One more thing: @gbathree you’re right about decentralization radically reduces the cost to run a collaborative system like yours because it’s possible to go completely serverless – no need to run any more web servers. No more database servers, no more rails applications to deploy. You just design the data model, figure out how you’re gong to propagate updates across the network, and build client-side applications that allow people to interact with the system. Even the client-side application itself can be stored on IPFS.

You do still have to get someone, somewhere to store the data on an IPFS node for you (or a bunch of nodes) and you do have to decide how to get updates to propagate across the network (that’s getting easier every week), but other than that there’s no infrastructure to run.

That’s an amazing idea! I have some library buddies involved in the maker movement, I’ll share this with them and see what they think and point them to the GLAM community (PS I love discourse it’s awesome). Anything that can make open science more uniquely competitive with closed science is critical to making open science ubiquitous - here’s my two cents on that topic - http://blog.our-sci.net/2017/04/10/people-led-research-strange-sleeping-giant/ .

Adding libaries also adds a really interesting and unique partner when assembling a research community. Sometimes having diverse partners helps get the ball rolling.

One possibly dumb technical questions I still haven’t figured out:

If there are 5 copies of a file in IPFS (pinned, let’s say), and I access the file (download it on my computer)… is it pulled from only 1 location, or all 5 (bittorrent style) or something else? And the originating node is the only one with the rights to update the file (?) . Can the originating node transfer or share rights (?) . I am creeping towards dropbox here, I’m sure it’s wrong just want to know where the edge is.

Finally… When you say propagate updates… do you mean just propogate file changes (or files which run an app in the case of a client-side app which is located on IPFS)? I guess I assumed that happened automagically (I’m used to GCM now Firebase keeping things all up to date). I know… nothing is automagic in reality :slight_smile: .

I think ipfs-cluster makes the most sense. In the case of most small communities, I would say everyone by default would be part of the same cluster, and just share the burden completely. As specific parts of the community grew too large, that could be adjusted.

Sorry for the questions but I want to decide if I (we) want to jump in… it seems compelling but devil’s in the details.

A file is downloaded from every peer that has that file. This only really matters once the files get very large.

No node is able to update any file, /ipfs/ hashes are permanent.

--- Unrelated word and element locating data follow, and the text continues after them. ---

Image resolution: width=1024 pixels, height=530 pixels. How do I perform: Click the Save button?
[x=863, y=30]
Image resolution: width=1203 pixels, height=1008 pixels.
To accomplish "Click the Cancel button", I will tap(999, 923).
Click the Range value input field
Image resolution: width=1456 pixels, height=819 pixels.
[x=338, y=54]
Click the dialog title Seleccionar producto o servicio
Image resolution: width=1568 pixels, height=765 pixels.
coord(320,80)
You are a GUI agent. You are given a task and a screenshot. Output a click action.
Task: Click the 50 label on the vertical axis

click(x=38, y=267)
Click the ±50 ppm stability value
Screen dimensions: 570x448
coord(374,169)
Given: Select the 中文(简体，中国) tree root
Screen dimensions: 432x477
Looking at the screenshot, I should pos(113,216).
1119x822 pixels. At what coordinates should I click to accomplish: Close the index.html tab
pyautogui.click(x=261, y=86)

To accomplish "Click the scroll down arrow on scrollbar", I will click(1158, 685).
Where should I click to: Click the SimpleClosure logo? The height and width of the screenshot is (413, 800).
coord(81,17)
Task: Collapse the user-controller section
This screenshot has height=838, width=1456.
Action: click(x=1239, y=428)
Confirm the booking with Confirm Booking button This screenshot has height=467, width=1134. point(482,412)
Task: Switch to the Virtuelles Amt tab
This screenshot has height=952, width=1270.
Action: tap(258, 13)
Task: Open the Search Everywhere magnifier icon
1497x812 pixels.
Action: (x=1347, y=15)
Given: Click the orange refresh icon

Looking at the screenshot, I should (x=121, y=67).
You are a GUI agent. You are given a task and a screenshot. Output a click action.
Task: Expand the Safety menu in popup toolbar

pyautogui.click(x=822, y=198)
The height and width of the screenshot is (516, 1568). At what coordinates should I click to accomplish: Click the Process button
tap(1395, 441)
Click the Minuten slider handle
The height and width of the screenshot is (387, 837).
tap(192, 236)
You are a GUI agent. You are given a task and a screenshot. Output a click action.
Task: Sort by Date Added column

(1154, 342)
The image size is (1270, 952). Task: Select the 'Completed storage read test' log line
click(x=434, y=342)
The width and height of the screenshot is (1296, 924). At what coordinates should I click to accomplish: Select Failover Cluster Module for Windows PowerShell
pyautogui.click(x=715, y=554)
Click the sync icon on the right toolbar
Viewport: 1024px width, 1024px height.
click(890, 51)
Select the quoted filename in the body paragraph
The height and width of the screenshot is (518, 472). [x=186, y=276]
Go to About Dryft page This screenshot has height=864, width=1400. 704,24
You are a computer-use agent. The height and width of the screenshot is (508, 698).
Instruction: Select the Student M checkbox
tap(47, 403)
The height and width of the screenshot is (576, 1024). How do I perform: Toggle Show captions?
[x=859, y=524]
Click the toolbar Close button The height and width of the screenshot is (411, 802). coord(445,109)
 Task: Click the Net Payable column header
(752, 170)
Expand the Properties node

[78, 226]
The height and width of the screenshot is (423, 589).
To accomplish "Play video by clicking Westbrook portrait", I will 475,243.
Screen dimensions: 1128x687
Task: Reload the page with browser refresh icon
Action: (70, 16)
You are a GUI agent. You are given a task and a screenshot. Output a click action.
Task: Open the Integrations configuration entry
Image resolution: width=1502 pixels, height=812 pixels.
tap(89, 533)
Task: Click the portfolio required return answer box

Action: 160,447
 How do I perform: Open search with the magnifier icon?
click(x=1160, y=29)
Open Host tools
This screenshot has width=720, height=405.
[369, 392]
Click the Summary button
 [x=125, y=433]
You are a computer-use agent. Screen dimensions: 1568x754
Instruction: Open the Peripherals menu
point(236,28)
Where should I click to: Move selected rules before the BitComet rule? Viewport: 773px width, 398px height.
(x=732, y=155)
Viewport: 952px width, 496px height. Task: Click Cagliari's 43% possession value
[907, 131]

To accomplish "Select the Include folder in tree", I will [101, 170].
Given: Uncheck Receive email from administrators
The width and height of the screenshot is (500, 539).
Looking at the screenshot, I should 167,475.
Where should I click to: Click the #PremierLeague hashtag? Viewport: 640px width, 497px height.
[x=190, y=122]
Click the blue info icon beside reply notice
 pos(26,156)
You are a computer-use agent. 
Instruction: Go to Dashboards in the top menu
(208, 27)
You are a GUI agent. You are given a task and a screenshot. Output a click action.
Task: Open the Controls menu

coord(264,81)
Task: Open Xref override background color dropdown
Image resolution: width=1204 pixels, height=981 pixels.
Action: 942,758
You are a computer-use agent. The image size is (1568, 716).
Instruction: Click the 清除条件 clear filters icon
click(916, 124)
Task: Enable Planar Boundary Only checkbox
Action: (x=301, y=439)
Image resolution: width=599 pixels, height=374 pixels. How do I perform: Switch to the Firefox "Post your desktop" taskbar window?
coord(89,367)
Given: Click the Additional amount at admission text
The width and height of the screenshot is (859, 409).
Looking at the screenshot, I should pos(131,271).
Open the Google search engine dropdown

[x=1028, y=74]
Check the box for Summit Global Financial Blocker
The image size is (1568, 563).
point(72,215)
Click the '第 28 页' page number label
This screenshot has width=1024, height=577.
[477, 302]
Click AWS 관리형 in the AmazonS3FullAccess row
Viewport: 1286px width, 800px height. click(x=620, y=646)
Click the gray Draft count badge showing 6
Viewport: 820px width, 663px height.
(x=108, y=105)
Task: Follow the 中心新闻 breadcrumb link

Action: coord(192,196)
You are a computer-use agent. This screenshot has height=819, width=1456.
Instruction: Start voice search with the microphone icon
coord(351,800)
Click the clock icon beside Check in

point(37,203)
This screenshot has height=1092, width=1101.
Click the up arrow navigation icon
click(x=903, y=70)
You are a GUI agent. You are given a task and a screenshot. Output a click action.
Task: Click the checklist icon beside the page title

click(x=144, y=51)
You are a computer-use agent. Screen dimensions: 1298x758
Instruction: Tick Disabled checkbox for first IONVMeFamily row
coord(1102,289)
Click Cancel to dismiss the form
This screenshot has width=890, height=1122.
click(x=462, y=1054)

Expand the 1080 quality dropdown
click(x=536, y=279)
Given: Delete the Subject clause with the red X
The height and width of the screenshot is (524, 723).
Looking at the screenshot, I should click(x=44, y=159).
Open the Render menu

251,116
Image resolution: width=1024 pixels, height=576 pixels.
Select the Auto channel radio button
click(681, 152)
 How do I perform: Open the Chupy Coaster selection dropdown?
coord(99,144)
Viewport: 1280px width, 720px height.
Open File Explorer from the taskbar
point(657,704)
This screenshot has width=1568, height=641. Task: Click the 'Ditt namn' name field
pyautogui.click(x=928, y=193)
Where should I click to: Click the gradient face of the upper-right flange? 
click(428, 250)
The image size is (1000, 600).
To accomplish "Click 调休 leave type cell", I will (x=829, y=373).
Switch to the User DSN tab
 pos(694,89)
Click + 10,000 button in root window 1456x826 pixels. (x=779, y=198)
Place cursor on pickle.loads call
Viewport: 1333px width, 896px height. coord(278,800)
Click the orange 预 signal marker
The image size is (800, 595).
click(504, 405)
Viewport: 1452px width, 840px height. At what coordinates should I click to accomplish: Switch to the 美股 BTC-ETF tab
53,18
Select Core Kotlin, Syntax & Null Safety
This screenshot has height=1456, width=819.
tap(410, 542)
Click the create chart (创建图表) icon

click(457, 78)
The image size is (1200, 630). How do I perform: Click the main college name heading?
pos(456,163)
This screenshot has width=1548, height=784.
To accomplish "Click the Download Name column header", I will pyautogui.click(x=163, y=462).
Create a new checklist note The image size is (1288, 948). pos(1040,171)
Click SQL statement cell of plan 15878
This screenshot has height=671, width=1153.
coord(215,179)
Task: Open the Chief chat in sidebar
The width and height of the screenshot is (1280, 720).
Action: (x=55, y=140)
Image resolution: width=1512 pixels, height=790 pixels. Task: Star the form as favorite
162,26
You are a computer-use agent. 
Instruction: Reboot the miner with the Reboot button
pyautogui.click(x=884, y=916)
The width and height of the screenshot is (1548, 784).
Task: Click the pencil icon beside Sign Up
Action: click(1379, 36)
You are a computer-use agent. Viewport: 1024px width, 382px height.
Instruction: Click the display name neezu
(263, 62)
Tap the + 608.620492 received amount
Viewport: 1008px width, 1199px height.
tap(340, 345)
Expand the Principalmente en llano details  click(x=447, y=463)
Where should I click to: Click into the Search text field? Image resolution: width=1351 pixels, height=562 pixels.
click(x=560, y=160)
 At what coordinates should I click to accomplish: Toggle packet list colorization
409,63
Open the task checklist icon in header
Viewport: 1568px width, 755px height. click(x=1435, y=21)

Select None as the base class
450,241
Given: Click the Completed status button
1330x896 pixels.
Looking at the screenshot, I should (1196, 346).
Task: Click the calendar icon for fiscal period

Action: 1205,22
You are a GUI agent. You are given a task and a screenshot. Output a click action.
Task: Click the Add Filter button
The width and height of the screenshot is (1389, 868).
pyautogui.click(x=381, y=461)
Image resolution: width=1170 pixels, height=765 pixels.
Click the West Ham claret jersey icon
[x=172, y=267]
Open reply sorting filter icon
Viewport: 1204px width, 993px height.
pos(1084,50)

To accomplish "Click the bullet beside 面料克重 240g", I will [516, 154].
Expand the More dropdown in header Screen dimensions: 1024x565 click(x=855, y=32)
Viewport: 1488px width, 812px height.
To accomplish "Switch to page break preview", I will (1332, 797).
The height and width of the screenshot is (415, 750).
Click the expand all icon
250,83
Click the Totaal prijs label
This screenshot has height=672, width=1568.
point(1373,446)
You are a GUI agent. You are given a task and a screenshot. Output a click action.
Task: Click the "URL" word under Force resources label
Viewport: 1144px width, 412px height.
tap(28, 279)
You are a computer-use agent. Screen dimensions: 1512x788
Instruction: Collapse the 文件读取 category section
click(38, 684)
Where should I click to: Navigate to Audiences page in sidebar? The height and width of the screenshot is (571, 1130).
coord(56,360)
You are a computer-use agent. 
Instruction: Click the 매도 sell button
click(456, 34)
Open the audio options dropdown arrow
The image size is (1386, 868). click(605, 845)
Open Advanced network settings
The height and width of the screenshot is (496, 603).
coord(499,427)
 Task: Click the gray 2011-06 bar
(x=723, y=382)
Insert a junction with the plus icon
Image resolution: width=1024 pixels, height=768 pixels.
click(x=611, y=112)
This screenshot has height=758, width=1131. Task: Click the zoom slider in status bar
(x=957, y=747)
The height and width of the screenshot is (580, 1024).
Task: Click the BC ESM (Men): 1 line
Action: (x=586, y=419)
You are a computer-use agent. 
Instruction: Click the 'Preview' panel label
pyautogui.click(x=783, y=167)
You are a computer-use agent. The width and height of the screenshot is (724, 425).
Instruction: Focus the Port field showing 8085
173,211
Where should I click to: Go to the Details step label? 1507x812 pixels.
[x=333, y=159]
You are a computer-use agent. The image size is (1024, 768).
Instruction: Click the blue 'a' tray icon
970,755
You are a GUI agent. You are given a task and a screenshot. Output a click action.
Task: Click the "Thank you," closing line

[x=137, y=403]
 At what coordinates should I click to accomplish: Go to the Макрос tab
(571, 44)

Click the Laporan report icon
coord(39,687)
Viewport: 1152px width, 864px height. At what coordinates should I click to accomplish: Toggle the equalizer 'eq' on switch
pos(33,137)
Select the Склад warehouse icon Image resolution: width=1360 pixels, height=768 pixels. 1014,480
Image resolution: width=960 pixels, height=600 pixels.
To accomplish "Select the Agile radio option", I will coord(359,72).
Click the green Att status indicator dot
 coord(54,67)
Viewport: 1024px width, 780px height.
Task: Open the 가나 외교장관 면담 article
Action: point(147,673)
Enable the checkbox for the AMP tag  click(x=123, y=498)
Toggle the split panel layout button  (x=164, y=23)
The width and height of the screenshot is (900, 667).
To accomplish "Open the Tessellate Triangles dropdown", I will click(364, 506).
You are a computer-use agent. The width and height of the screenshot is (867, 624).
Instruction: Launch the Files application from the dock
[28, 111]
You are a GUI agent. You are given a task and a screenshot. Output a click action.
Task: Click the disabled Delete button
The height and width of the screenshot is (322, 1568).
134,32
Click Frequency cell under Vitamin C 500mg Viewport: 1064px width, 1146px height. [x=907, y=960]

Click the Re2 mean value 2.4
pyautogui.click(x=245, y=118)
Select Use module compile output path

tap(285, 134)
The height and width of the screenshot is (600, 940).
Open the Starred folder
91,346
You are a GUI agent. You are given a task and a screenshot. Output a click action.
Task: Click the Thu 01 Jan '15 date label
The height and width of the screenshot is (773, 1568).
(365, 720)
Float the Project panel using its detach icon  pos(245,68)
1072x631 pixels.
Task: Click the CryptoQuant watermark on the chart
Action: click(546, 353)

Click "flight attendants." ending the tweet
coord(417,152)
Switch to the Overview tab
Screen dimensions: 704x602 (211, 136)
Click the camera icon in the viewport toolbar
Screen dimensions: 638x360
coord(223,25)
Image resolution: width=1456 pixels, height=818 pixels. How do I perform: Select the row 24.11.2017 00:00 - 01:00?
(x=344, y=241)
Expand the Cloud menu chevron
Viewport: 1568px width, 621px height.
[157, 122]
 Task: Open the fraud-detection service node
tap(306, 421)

A hash always points to the same content.
You might be confusing this with /ipns/ names, which are dynamic links to other /ipfs/ hashes.
An /ipns/ hash is owned by a single peer, and can be updated by them at any time.

A node may give /ipns/ private keys to another person, giving total control over matching /ipns/ hashes, but this is not really an expected use case. Note, that the original node might keep the private key, which would cause conflicts (automatically resolved by IPFS, but still messy) whenever both nodes update the IPNS name at the same time.

Updating files/directories creates entirely new hashes, which have to be somehow synced up between IPFS nodes.
ipfs-cluster is an example of a tool that allows to sync hashes to be pinned between several IPFS nodes.